> [GIVEN TASK 1]
Copy the reinforcement learning notes starting at "# Elements of RL" and ending at "of environment (optional)", replacing "reward signal" with "reward function".

>> begin TEXT BLOCK

# Elements of RL

ref: http://www.incompleteideas.net/book/bookdraft2017nov5.pdf, Chapter 1.3

1. a policy
1. a reward signal
1. a value function
1. a model of environment (optional)

* Model-based methods: solve RL problems that use model and **planning**. Planning is possible because of a model of environment.
* Model-free methods: no model for environment, no planning, explicitly trial and error, almost the opposite of **planning**.

# Elements of a MDP

ref: http://proceedings.mlr.press/v32/silver14.pdf


1. $\mathcal{S}$, state space
1. $\mathcal{A}$, action space
1. $\pi_{\theta}$: $S \rightarrow \mathcal{P}(\mathcal{A})$, policy, used to select actions in the MDP, $\theta$ is the parameters characterizing the policy, e.g. policy is modeled by a neural network
1. $p(s_{t+1}|s_t, a_t)$, stationary transition dynamics distribution, satisfying the Markov property: $p(s_{t+1}|(s_1, a_1), \cdots, (s_t, a_t)) = p(s_{t+1}|(s_t, a_t))$
1. $r$: $\mathcal{S} \times \mathcal{A} \rightarrow \mathbb{R}$, reward function 
1. $p_1(s_1)$, intial state distribution

More concepts:

1. $h_{1:T} = (s_1, a_1, r_1), \cdots, (s_T, a_T, r_T)$, trajectory 
1. $\gamma^{t-1} r(s_t, a_t)$, discounted reward at time step $t$
1. $r_t^{\gamma} = \sum_{k=t}^{\infty} \gamma^{k - t} r(s_k, a_k)$, total discounted reward from time-step $t$ onwards. Note $r$ is a function, but $r_t^{\gamma}$ is NOT. Discount factor $\gamma \in [0, 1)$
1. $V^{\pi}(s) = \mathbb{E}[r_1^{\gamma}|S_1=s; \pi]$, state value function under policy $\pi$
1. $Q^{\pi}(s, a) = \mathbb{E}[r_1^{\gamma}|S_1=s, A_1=a; \pi]$, state-action value function under policy $\pi$
1. $J(\pi) = \mathbb{E}[r_1^{\gamma}|\pi]$, the goal of RL, to maximize total discounted reward from the start state 

Another fomulation (slightly different naming conventions) from 

https://arxiv.org/pdf/1706.05374.pdf

MDP is characterized by $(S, A, R, p, p_0, γ)$

# Concepts

1. Episode
1. Terminal state
1. Episodic task
1. Continuing task
1. Discounting
1. Absorbing state
1. State-value function for policy $\pi$: $v_{\pi}$
1. Action-value function for policy $\pi$: $q_{\pi}$

>> end TEXT BLOCK

> [GIVEN TASK 2]
Turn the records below, starting at the line that contains "Task: Tap the copyright icon on left map" and ending at the line that contains "The height and", into a two-column CSV with the columns request and answer. Give one row per request, put each value in one quoted field with line breaks turned into spaces, and leave the pictures out.

>> begin ITEMS

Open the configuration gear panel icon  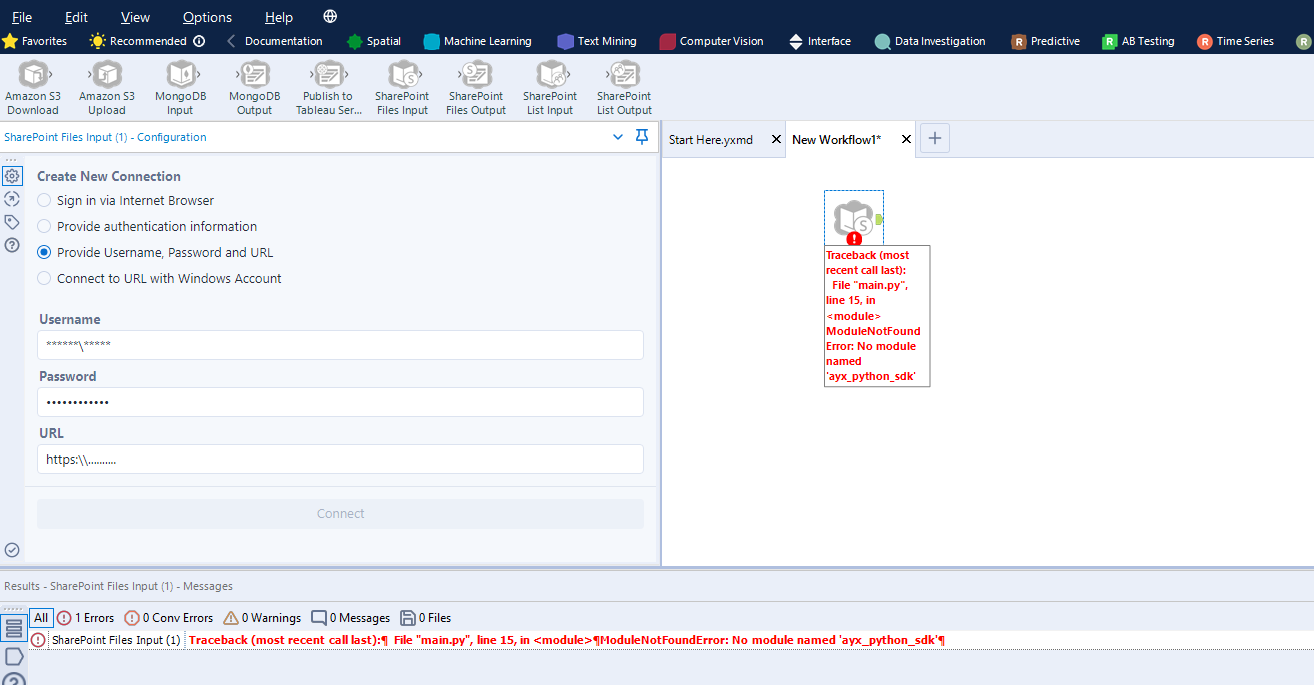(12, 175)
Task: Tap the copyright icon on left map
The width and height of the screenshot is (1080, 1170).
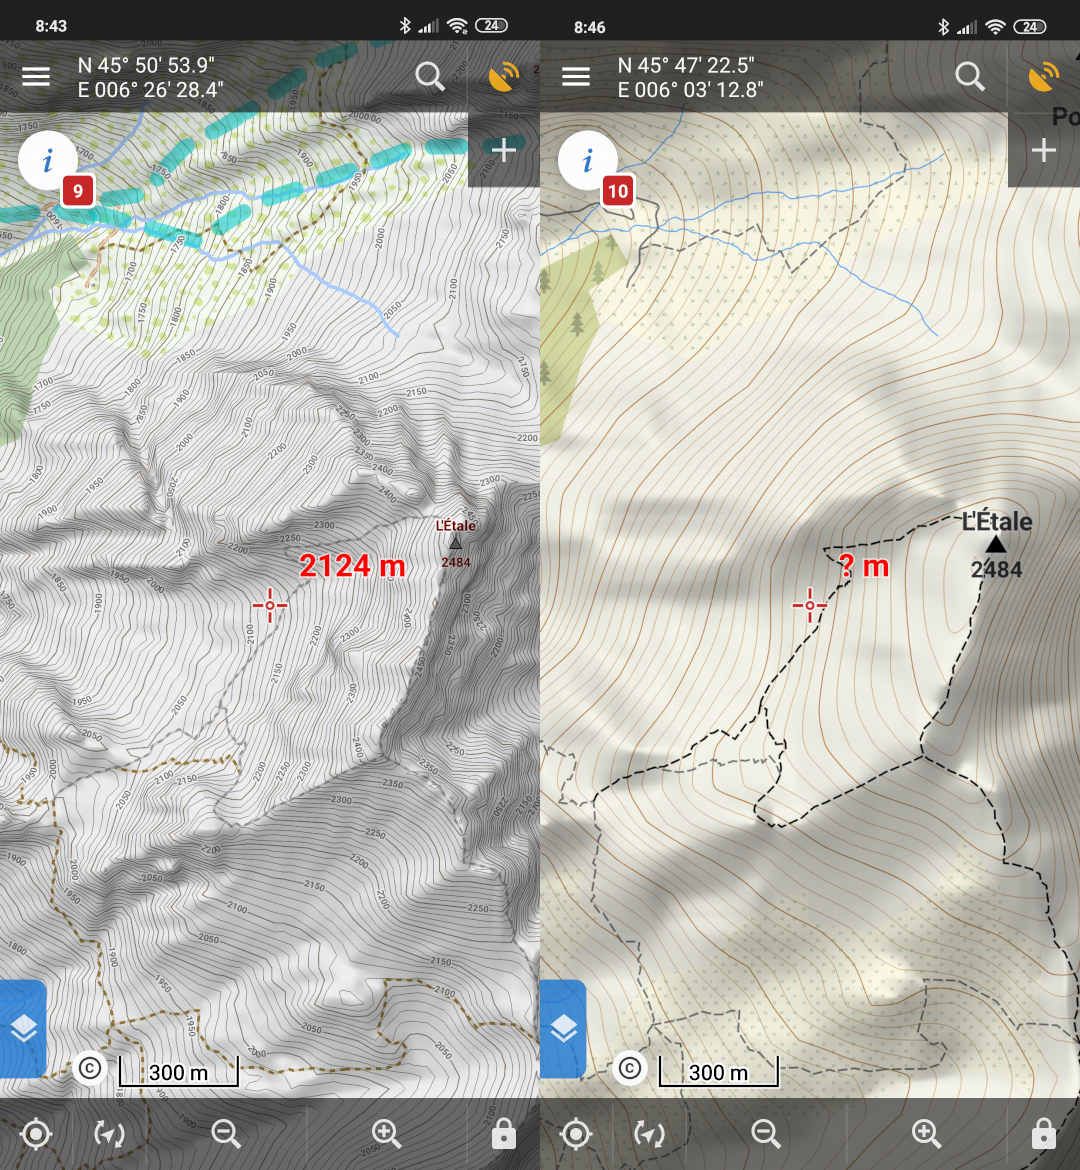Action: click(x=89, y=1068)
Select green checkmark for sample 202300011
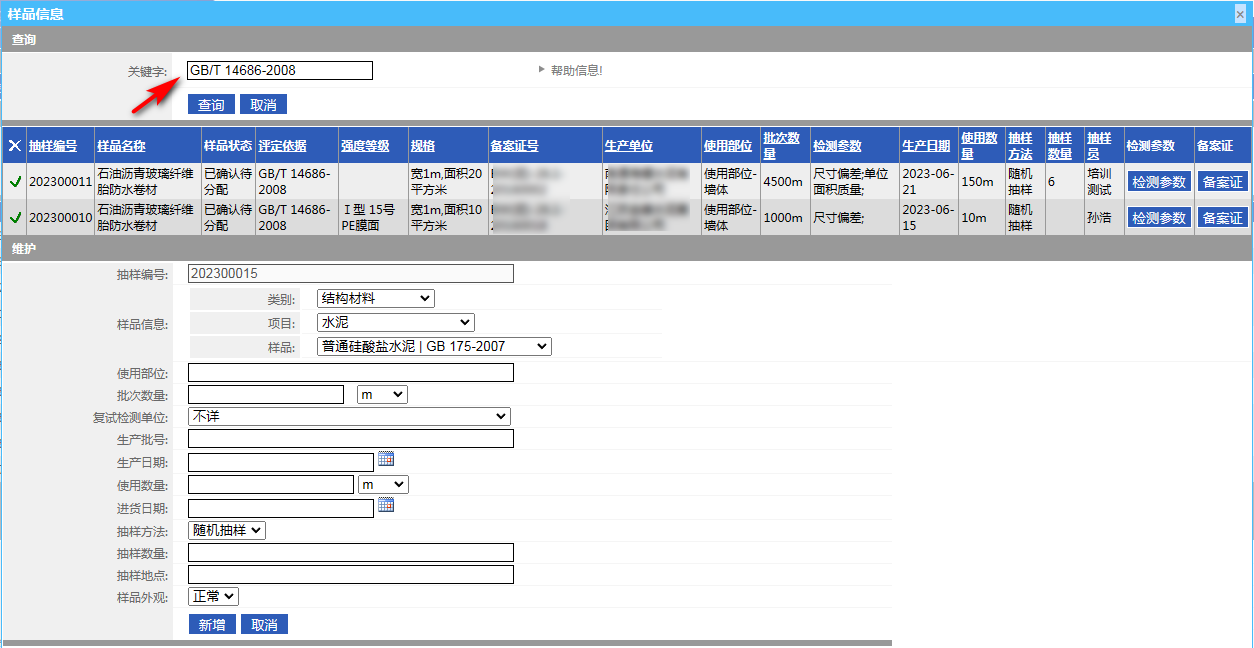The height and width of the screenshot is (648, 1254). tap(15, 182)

>> end ITEMS
>> begin ITEMS

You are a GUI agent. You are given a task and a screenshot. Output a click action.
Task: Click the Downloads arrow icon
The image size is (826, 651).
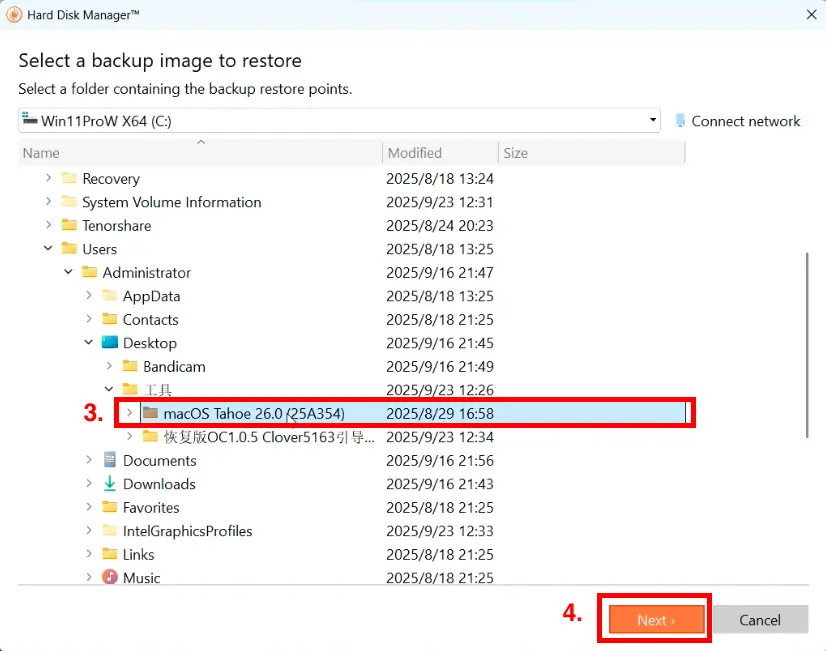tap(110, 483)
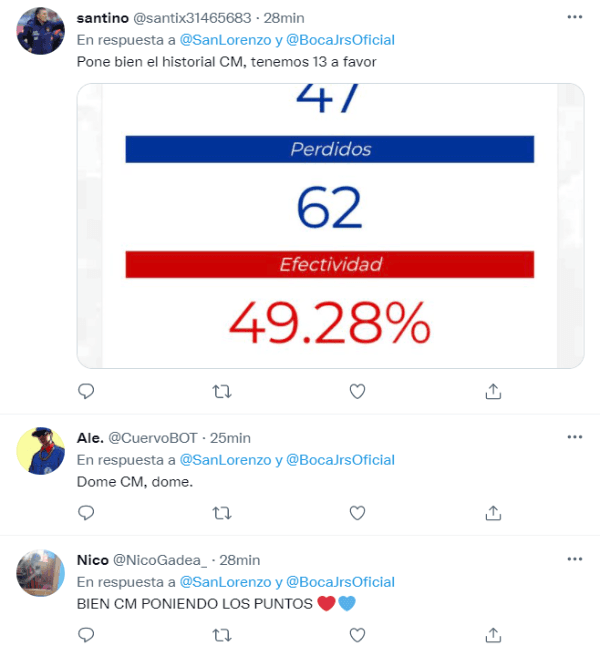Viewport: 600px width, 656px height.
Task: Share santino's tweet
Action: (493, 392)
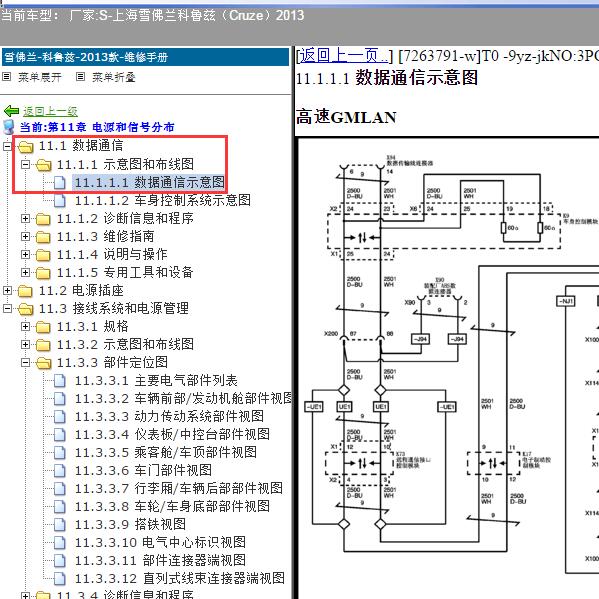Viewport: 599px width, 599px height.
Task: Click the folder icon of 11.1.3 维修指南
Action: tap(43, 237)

>> end ITEMS

> [TASK RESULT 1]
# Elements of RL

ref: http://www.incompleteideas.net/book/bookdraft2017nov5.pdf, Chapter 1.3

1. a policy
1. a reward function
1. a value function
1. a model of environment (optional)

> [TASK RESULT 2]
request,answer
"Task: Tap the copyright icon on left map The width and height of the screenshot is (1080, 1170).","Action: click(x=89, y=1068)"
"Select green checkmark for sample 202300011","The height and width of the screenshot is (648, 1254). tap(15, 182)"